### EXERCISE GOAL:
Update the listing below so that "scroll down arrow" becomes "scroll up arrow" and every other line stays unchanged. Leave the pictures out.

### DATASET EXCERPTS:

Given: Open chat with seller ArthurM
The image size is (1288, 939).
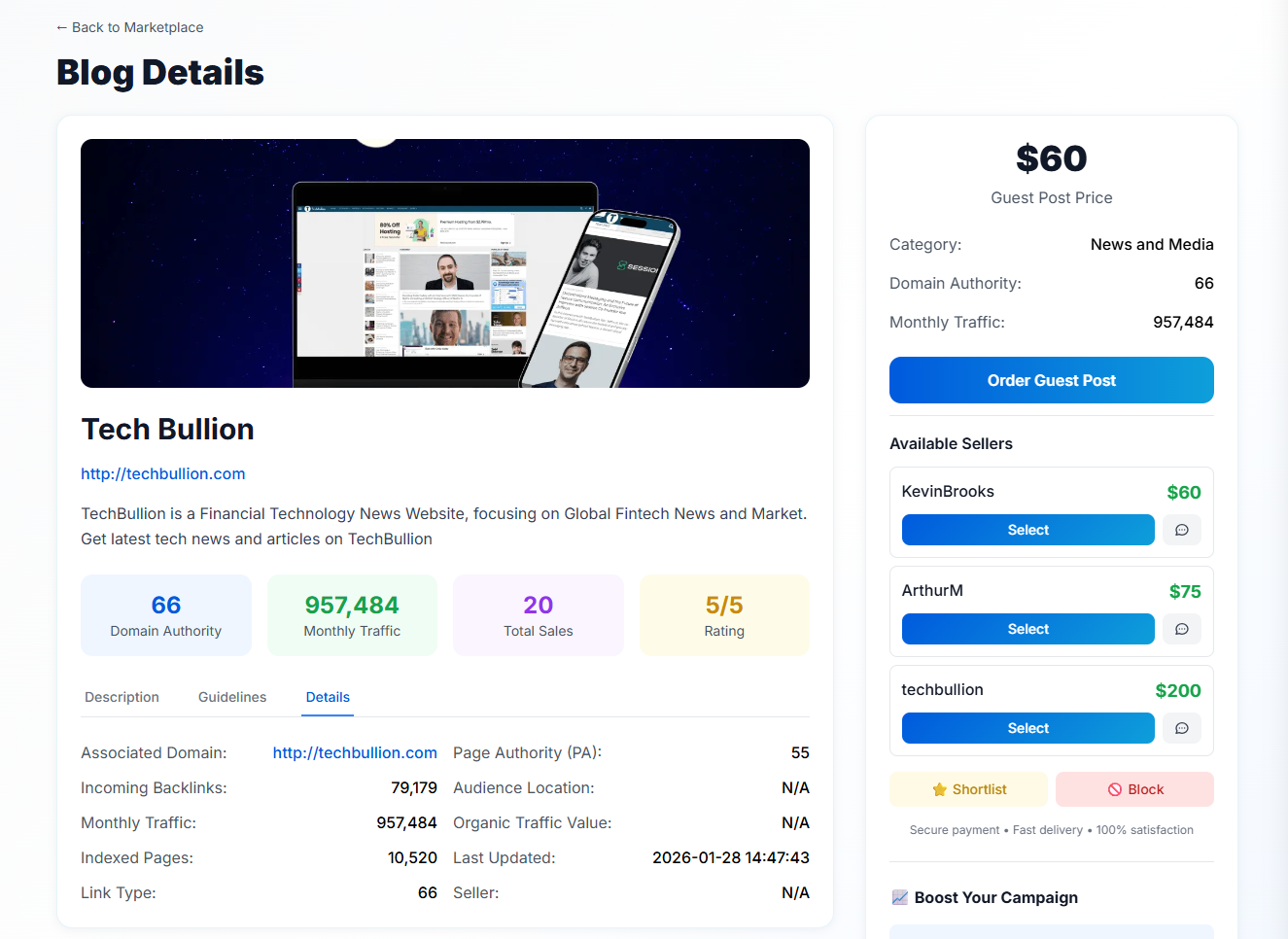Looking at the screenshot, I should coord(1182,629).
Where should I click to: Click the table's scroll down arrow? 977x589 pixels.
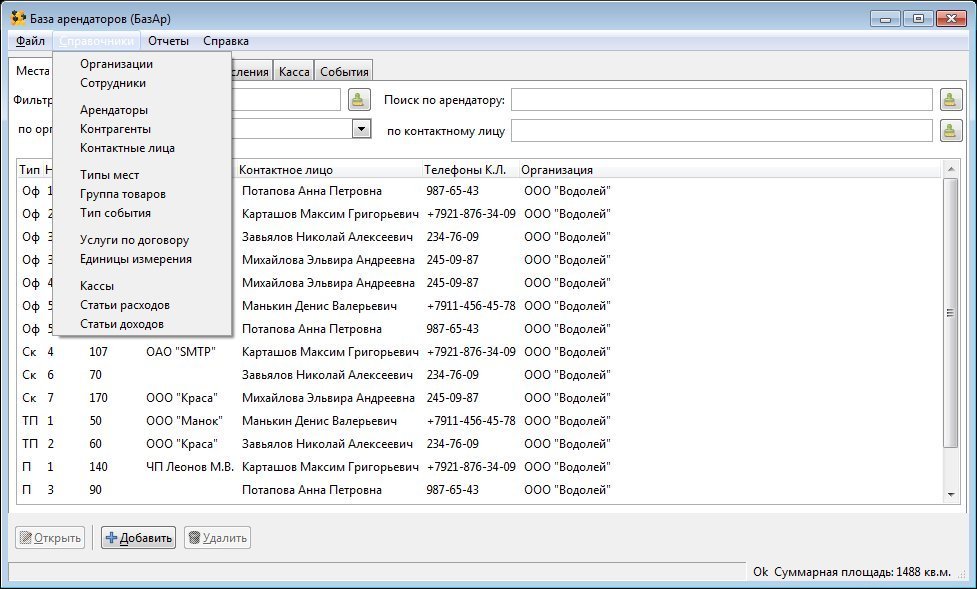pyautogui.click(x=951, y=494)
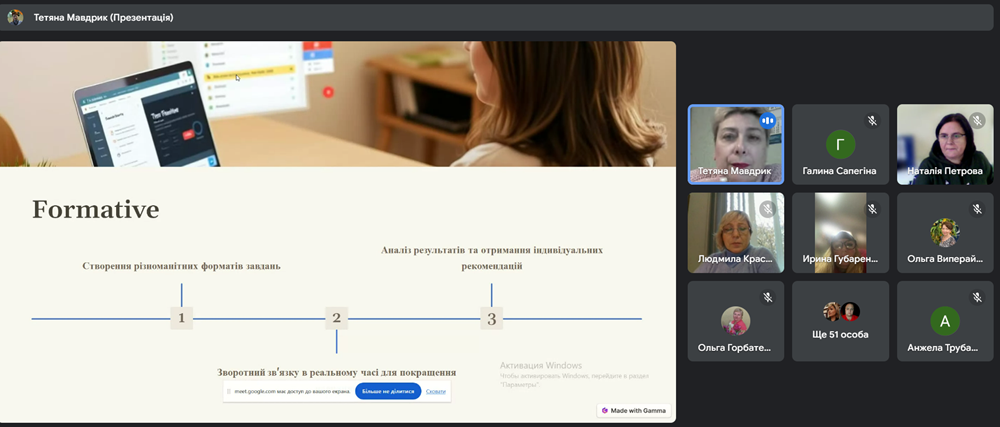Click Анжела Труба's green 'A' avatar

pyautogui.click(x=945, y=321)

### WORKED SOLUTION:
Given: Open chat with seller ArthurM
The image size is (1288, 939).
Looking at the screenshot, I should coord(1182,629).
Where should I click to: Click the table's scroll up arrow? 977x589 pixels.
pyautogui.click(x=951, y=494)
Click Анжела Труба's green 'A' avatar

pyautogui.click(x=945, y=321)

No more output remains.